Globally, the way humans use land for farming and food production is the largest single source of the greenhouse gases causing the climate crisis. In New Zealand, farming is overwhelmingly our largest source of such gases, accounting for almost half of our national total. Fonterra and its farmers alone account for 21 per cent.

Yet, better ways of farming and more climate compatible food choices are two drivers of increased biodiversity and ecosystem restoration. Thus, we can turn our greatest climate liabilities into our greatest climate assets.

As George Monbiot argues in his latest book Regenesis: Feeding the world without devouring the planet: “Farming is the most destructive human activity ever to have blighted the Earth.” Thus, land use is “the issue that makes the greatest difference to whether terrestrial ecosystems and Earth systems survive or perish.”

Such success, however, will take a complete transformation of global food systems. But in New Zealand most farmers have maxed out their systems. They and their representative organisations argue they need to make only minor, incremental changes in their practices to stay in business.

This runs counter to the global shifts underway. New Zealand is conspicuously absent from them, as was obvious, for example, at the world agriculture day at COP27, last year’s UN climate summit in Egypt.

Yet there are some ambitious new food and farming pioneers in New Zealand who are making good progress and attracting global attention. One of the best examples is Leaft Foods, co-founded in 2019 by John Penno, who had led the creation of Synlait Milk, and Maury Leyland-Penno who had been a senior executive at Fonterra.

Leaft is developing ways to extract rubisco protein from the leaves of commonly grown forage crops to turn that into a raw material for new foods. Meanwhile, the plant residue is fed to animals.
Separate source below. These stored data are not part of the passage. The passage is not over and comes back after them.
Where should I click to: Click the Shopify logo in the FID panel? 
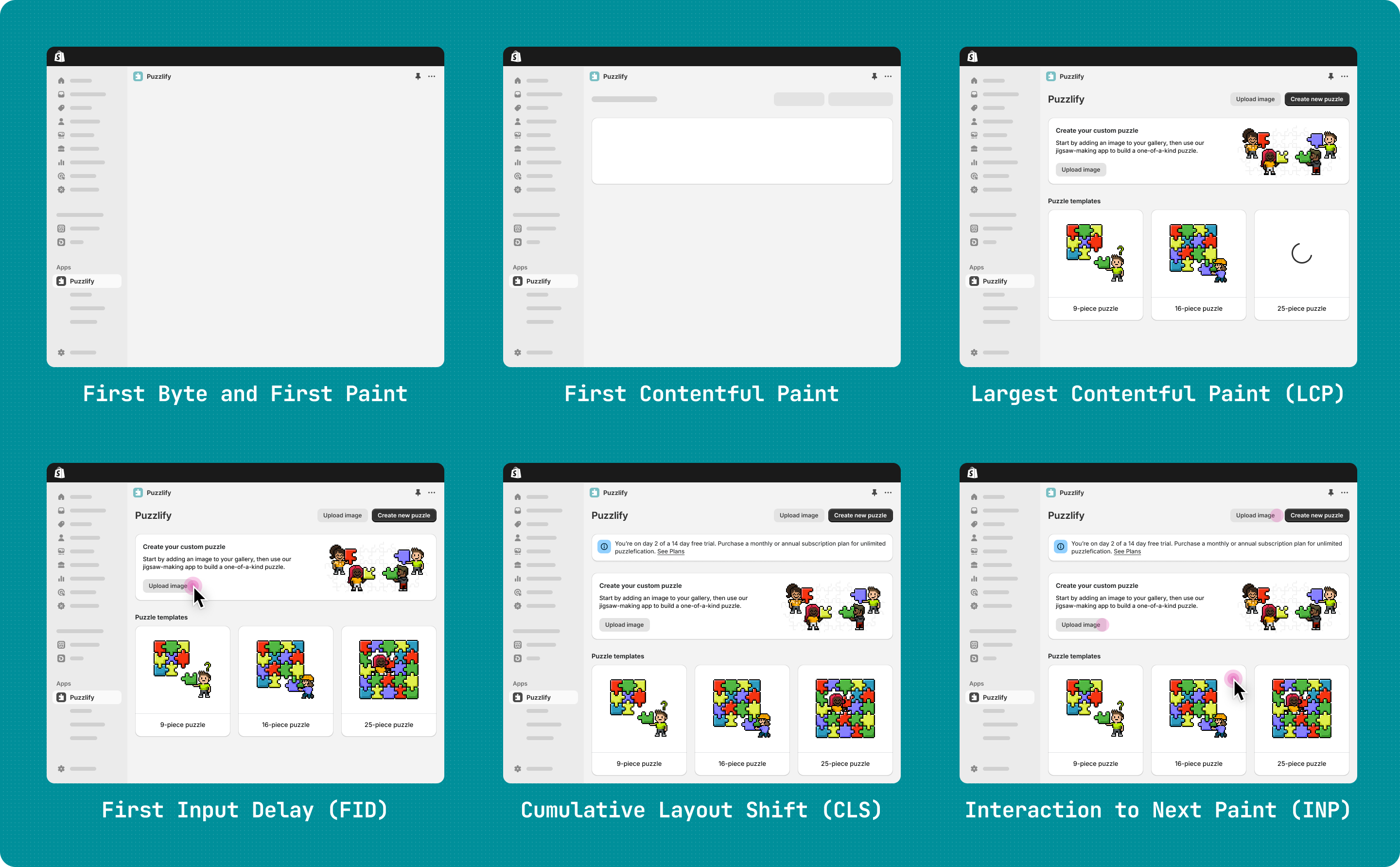tap(60, 473)
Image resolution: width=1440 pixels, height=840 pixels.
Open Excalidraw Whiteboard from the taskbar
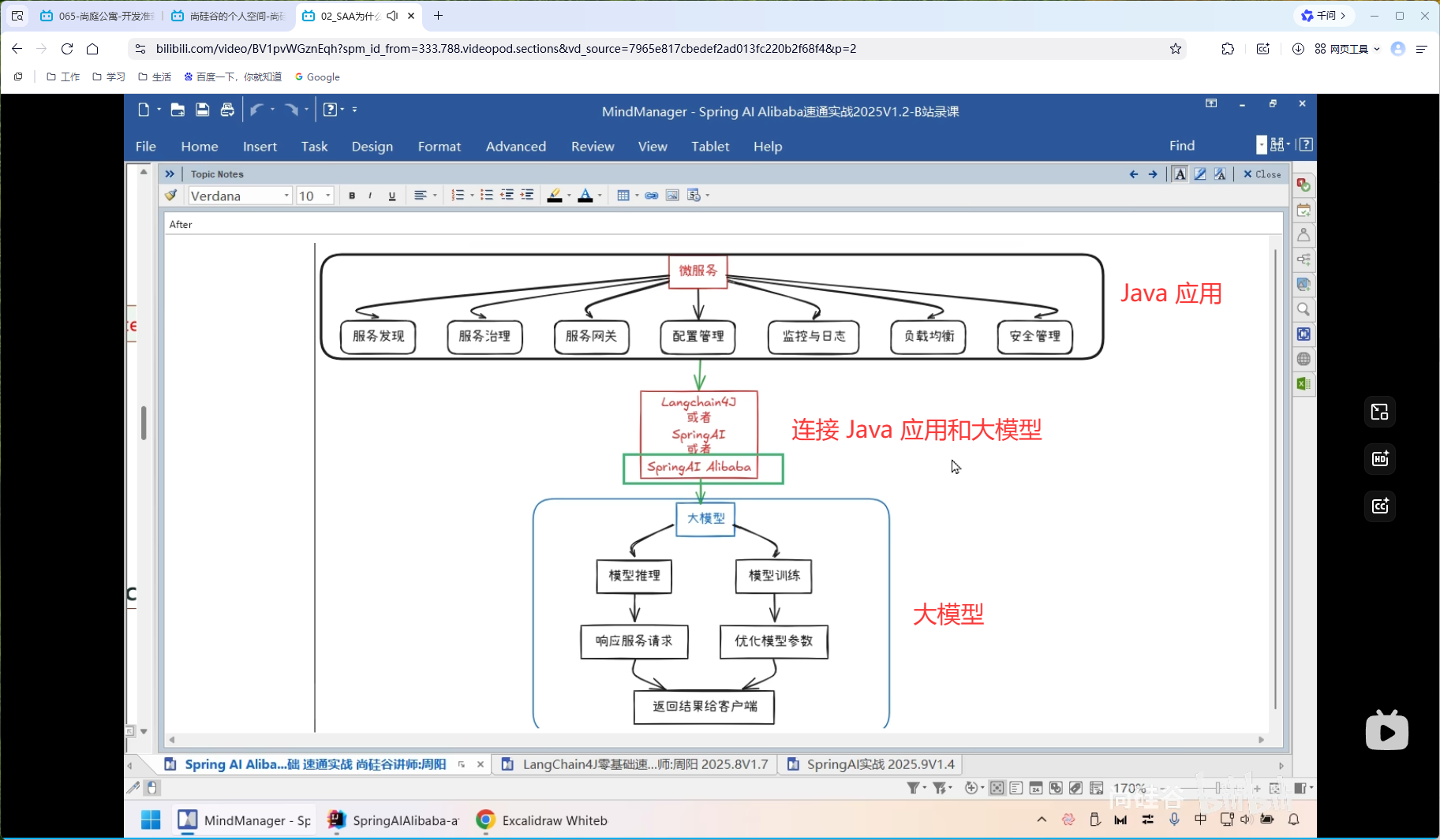pyautogui.click(x=541, y=820)
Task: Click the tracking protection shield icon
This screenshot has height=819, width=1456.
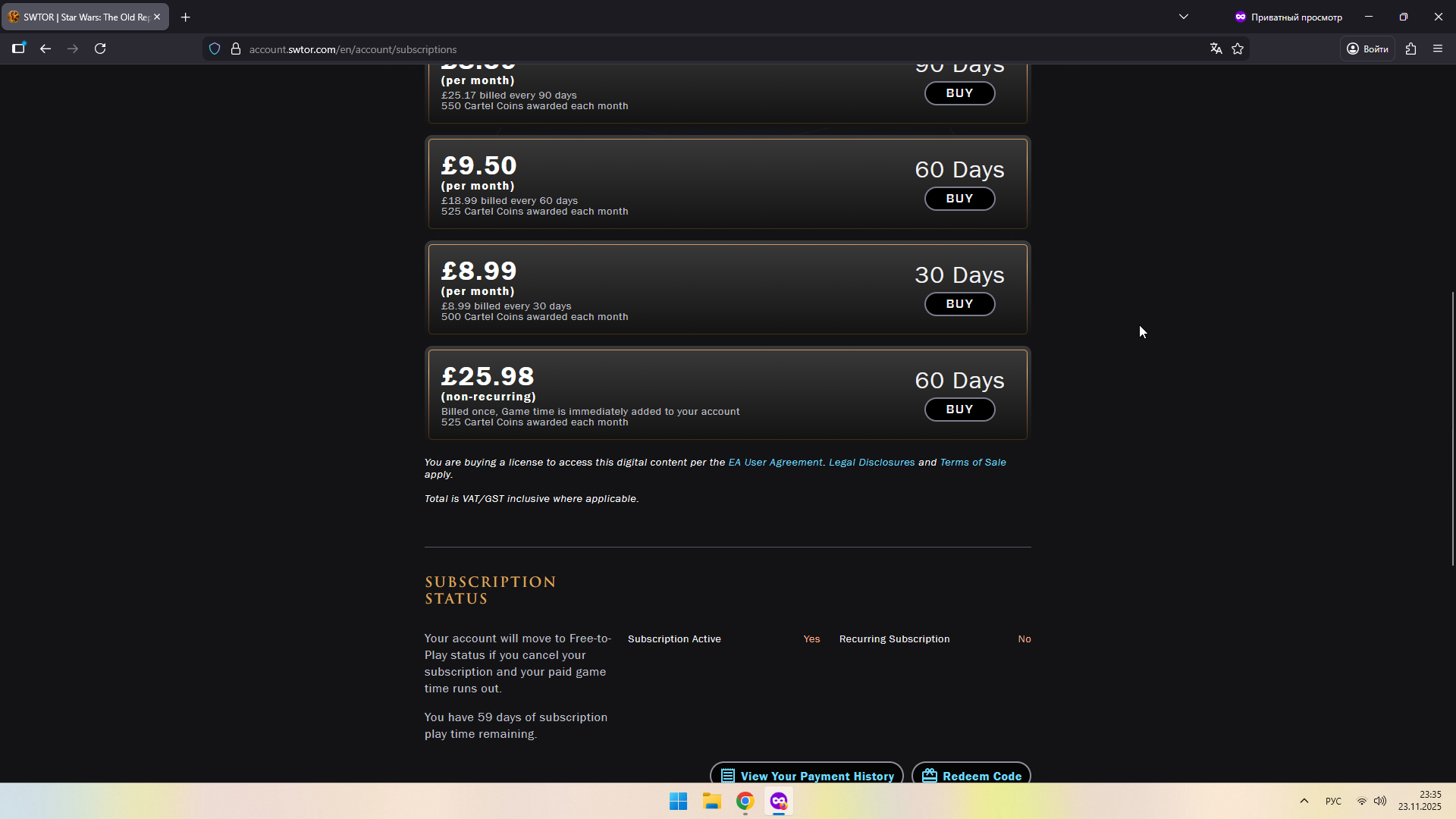Action: tap(215, 49)
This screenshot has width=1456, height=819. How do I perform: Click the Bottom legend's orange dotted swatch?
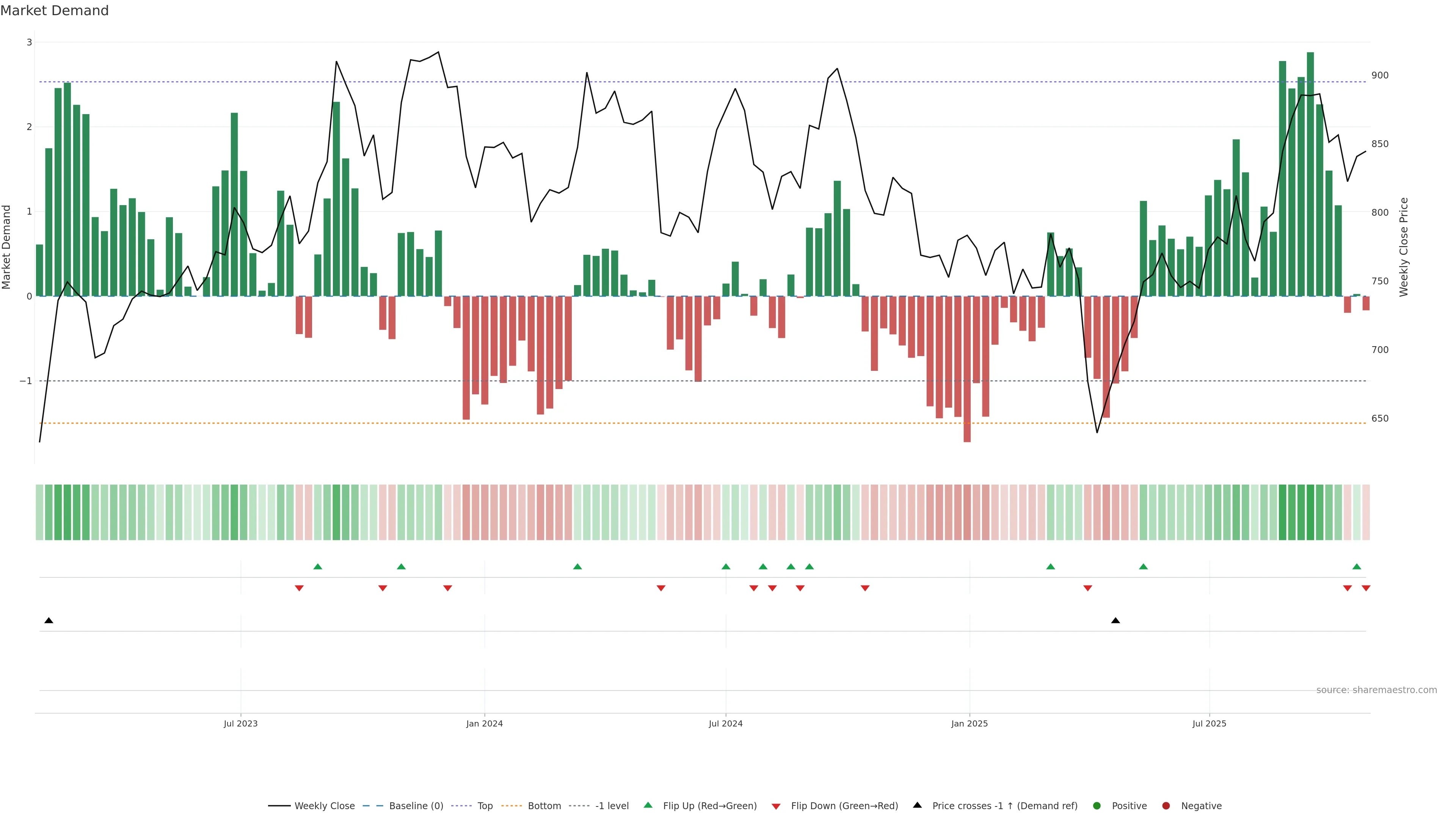511,806
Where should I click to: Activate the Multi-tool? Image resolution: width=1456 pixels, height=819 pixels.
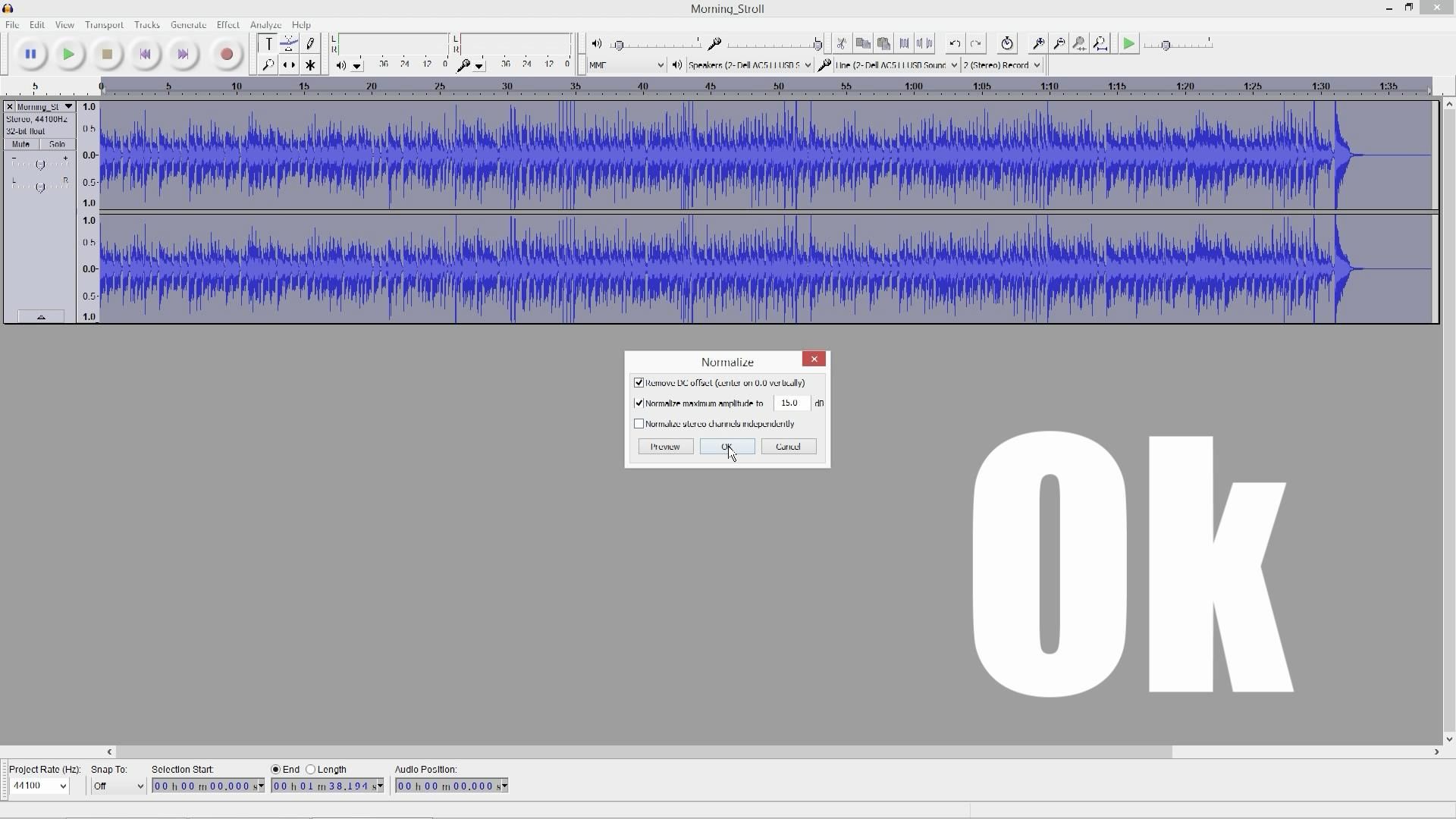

More than just a product to compete with animal and other plant-based proteins, Leaft aims to develop whole new food production systems that reduce the environmental impact of farming, while providing consumers with great tasting and highly functional protein nutrition.

One sign of its progress: last April it secured US$15 million ($22m) in its Series A investment round led by Silicon Valley-based Khosla Ventures, with participation from Ngāi Tahu Holdings via their New Economy Mandate, ACC’s Climate Change Impact Fund, and NBA Basketballer and impact investor Steven Adams. Khosla Ventures was one of the pioneers of green tech venture capital and is today one of the global leaders.